• [The task]: I need the lines below from the one with "Image resolution: width=768" down to the one with "Task: Toggle the Zoom out control" reproduced exactly, both ends included, and nothing else.

Stored items:
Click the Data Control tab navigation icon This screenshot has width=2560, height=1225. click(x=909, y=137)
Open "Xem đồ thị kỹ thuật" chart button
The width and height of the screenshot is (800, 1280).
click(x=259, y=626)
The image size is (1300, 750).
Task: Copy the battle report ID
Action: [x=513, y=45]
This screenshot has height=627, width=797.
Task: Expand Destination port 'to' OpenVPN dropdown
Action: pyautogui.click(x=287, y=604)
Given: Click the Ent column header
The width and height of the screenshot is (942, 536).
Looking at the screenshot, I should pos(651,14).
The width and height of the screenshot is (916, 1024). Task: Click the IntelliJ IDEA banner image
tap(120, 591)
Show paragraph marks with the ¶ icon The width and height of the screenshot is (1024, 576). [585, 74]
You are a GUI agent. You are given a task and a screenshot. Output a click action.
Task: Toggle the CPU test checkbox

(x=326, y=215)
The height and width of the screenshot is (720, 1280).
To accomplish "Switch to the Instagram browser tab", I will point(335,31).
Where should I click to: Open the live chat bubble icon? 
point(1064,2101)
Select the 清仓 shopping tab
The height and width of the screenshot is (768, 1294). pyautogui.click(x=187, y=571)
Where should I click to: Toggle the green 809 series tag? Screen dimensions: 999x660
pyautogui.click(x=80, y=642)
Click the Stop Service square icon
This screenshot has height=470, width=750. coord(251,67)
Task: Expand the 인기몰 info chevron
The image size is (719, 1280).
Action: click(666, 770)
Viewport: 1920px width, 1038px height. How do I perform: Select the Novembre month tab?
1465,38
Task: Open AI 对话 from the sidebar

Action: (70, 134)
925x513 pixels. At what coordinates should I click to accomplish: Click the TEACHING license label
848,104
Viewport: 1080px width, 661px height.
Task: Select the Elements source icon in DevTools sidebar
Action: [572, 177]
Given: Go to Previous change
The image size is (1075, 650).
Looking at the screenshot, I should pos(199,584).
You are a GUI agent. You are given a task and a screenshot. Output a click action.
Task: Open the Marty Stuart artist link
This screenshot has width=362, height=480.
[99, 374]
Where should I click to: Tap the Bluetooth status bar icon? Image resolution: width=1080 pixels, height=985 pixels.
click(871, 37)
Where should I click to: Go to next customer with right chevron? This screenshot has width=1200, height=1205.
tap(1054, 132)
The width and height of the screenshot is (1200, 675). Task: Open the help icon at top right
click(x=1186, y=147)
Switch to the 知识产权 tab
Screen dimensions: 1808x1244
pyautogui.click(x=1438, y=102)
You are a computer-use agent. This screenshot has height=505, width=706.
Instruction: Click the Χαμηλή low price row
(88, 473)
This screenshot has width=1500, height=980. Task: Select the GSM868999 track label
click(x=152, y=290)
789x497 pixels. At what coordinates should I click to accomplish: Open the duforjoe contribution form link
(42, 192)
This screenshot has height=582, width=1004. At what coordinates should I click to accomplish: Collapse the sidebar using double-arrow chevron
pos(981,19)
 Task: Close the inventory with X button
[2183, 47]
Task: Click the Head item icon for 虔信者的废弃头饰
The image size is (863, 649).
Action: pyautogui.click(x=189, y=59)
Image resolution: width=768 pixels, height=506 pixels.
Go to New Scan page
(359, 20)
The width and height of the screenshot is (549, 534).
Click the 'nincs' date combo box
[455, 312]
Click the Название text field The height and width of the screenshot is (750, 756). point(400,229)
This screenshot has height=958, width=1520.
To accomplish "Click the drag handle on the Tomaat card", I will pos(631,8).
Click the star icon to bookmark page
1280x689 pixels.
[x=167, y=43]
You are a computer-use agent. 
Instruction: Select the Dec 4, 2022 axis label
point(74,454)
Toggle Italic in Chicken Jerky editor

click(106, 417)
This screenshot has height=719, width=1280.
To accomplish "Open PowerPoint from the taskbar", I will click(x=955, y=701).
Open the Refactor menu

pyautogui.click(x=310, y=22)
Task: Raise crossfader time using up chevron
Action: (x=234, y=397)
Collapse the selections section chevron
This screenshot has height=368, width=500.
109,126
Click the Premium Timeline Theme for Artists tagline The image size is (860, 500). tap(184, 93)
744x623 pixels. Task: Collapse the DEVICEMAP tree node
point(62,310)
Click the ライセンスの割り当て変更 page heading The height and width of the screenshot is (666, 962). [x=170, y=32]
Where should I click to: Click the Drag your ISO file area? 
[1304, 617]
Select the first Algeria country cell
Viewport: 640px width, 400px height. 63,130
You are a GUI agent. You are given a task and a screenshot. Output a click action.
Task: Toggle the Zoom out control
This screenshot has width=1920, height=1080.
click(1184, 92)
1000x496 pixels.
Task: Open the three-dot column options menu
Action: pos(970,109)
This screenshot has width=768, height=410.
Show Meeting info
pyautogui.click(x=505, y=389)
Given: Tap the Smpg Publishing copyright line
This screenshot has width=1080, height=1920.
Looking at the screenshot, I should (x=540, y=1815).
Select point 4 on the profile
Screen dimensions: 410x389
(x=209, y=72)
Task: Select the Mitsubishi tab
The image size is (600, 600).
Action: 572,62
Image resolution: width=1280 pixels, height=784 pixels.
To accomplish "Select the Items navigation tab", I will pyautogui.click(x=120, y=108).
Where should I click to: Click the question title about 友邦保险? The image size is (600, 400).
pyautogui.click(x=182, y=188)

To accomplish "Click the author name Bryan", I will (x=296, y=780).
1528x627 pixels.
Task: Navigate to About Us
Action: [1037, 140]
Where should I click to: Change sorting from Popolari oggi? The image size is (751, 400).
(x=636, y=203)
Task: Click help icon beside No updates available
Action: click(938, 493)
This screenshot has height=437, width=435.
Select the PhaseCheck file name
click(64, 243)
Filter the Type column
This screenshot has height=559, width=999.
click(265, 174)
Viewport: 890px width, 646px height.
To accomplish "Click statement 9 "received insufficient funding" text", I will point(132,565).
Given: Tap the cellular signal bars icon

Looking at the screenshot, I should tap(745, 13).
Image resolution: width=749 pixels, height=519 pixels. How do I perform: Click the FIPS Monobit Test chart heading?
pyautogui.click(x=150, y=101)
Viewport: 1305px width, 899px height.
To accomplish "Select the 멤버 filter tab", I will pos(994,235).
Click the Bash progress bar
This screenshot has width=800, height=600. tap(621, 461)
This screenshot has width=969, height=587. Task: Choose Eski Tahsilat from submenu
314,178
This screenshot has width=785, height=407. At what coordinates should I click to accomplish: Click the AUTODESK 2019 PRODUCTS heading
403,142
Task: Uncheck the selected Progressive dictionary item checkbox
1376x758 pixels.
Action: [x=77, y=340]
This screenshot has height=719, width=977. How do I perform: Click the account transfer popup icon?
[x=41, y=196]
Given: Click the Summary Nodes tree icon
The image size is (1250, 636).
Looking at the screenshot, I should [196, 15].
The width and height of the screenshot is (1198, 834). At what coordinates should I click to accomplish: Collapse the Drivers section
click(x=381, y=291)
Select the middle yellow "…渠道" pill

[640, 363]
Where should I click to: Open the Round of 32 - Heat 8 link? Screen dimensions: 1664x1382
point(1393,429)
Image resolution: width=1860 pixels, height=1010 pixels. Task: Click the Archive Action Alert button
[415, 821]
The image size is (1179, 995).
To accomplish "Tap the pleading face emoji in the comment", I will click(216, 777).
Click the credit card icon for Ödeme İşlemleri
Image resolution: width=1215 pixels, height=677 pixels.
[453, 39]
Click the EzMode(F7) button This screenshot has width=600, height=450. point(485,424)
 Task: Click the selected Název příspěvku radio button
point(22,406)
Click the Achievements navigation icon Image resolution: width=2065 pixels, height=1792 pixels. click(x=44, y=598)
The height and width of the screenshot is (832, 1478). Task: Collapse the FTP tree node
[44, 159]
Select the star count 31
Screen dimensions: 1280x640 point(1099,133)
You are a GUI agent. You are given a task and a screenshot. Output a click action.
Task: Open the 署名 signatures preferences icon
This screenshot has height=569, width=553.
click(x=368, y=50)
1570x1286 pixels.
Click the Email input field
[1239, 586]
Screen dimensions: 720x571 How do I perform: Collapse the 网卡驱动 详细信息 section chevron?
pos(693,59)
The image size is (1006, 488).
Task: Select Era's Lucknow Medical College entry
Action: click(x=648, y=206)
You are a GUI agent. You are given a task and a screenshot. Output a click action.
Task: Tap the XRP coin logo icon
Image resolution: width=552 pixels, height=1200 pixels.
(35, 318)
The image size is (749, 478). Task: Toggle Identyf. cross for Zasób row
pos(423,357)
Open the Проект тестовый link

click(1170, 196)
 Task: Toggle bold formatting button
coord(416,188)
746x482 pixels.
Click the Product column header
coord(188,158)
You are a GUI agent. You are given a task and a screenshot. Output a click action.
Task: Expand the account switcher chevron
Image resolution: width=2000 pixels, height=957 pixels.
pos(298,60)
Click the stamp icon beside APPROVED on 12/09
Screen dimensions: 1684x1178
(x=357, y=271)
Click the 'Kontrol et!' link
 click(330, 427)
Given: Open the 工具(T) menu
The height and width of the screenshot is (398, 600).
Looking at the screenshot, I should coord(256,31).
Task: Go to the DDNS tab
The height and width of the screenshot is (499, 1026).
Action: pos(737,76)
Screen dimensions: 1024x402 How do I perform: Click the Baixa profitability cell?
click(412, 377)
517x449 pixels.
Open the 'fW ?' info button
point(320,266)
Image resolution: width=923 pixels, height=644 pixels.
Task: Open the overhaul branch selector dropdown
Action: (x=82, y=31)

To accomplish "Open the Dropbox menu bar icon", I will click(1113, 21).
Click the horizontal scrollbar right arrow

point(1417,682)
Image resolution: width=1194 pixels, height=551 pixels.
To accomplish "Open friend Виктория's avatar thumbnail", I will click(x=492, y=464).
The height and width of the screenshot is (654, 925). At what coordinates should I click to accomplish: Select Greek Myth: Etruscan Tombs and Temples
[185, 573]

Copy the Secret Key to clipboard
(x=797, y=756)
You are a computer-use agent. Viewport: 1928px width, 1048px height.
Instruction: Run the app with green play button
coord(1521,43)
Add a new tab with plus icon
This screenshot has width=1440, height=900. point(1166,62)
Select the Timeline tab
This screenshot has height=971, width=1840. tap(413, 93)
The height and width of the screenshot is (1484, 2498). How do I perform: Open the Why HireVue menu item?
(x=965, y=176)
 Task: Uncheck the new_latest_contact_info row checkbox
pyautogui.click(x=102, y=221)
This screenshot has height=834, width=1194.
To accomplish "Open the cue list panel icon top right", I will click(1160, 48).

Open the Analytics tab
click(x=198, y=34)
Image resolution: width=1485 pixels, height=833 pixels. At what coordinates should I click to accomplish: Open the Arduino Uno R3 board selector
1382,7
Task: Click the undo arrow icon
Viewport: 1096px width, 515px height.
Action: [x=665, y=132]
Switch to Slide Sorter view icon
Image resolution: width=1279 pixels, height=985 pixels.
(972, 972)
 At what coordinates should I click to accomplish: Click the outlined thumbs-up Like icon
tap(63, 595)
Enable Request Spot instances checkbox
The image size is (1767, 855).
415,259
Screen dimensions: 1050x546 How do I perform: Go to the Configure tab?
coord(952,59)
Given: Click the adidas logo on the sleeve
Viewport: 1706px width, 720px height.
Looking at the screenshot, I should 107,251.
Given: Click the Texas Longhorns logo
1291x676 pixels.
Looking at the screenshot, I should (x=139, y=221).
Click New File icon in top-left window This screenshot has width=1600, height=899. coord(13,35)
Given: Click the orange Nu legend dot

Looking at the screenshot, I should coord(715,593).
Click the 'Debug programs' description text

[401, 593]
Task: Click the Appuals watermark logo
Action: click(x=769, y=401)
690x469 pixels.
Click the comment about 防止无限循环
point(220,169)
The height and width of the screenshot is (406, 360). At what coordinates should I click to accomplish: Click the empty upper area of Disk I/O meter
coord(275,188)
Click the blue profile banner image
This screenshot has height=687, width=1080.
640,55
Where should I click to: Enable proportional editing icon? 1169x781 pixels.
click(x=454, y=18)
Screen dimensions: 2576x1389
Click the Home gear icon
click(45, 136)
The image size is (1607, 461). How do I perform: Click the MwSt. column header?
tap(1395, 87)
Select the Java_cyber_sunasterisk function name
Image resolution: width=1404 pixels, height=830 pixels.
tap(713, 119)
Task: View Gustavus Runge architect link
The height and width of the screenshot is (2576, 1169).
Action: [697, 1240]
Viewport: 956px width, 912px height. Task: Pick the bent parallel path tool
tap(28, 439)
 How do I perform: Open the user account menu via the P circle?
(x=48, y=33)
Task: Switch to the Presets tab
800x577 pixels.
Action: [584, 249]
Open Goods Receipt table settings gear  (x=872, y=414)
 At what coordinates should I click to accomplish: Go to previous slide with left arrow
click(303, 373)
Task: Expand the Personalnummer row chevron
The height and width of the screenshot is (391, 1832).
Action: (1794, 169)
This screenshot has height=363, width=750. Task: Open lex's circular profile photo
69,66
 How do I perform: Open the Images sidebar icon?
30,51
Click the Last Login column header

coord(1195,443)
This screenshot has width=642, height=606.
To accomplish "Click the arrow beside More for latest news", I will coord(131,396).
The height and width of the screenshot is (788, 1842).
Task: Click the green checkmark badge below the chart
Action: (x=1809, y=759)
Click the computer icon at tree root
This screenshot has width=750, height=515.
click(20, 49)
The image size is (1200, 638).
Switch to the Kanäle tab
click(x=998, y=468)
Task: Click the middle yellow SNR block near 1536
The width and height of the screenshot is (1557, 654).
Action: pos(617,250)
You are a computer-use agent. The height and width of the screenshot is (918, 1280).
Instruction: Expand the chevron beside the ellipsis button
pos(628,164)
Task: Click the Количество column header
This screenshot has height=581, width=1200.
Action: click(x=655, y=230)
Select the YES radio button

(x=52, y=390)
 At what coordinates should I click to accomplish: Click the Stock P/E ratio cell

• [Solved exercise]:
Image resolution: width=768 pixels, height=506 pixels.
Go to New Scan page
(359, 20)
The width and height of the screenshot is (549, 534).
Click the 'nincs' date combo box
[455, 312]
Click the Название text field The height and width of the screenshot is (750, 756). point(400,229)
This screenshot has height=958, width=1520.
To accomplish "Click the drag handle on the Tomaat card", I will pos(631,8).
Click the star icon to bookmark page
1280x689 pixels.
[x=167, y=43]
You are a computer-use agent. 
Instruction: Select the Dec 4, 2022 axis label
point(74,454)
Toggle Italic in Chicken Jerky editor

click(106, 417)
This screenshot has height=719, width=1280.
To accomplish "Open PowerPoint from the taskbar", I will click(x=955, y=701).
Open the Refactor menu

pyautogui.click(x=310, y=22)
Task: Raise crossfader time using up chevron
Action: (x=234, y=397)
Collapse the selections section chevron
This screenshot has height=368, width=500.
109,126
Click the Premium Timeline Theme for Artists tagline The image size is (860, 500). tap(184, 93)
744x623 pixels. Task: Collapse the DEVICEMAP tree node
point(62,310)
Click the ライセンスの割り当て変更 page heading The height and width of the screenshot is (666, 962). [x=170, y=32]
Where should I click to: Click the Drag your ISO file area? 
[1304, 617]
Select the first Algeria country cell
Viewport: 640px width, 400px height. 63,130
You are a GUI agent. You are given a task and a screenshot. Output a click action.
Task: Toggle the Zoom out control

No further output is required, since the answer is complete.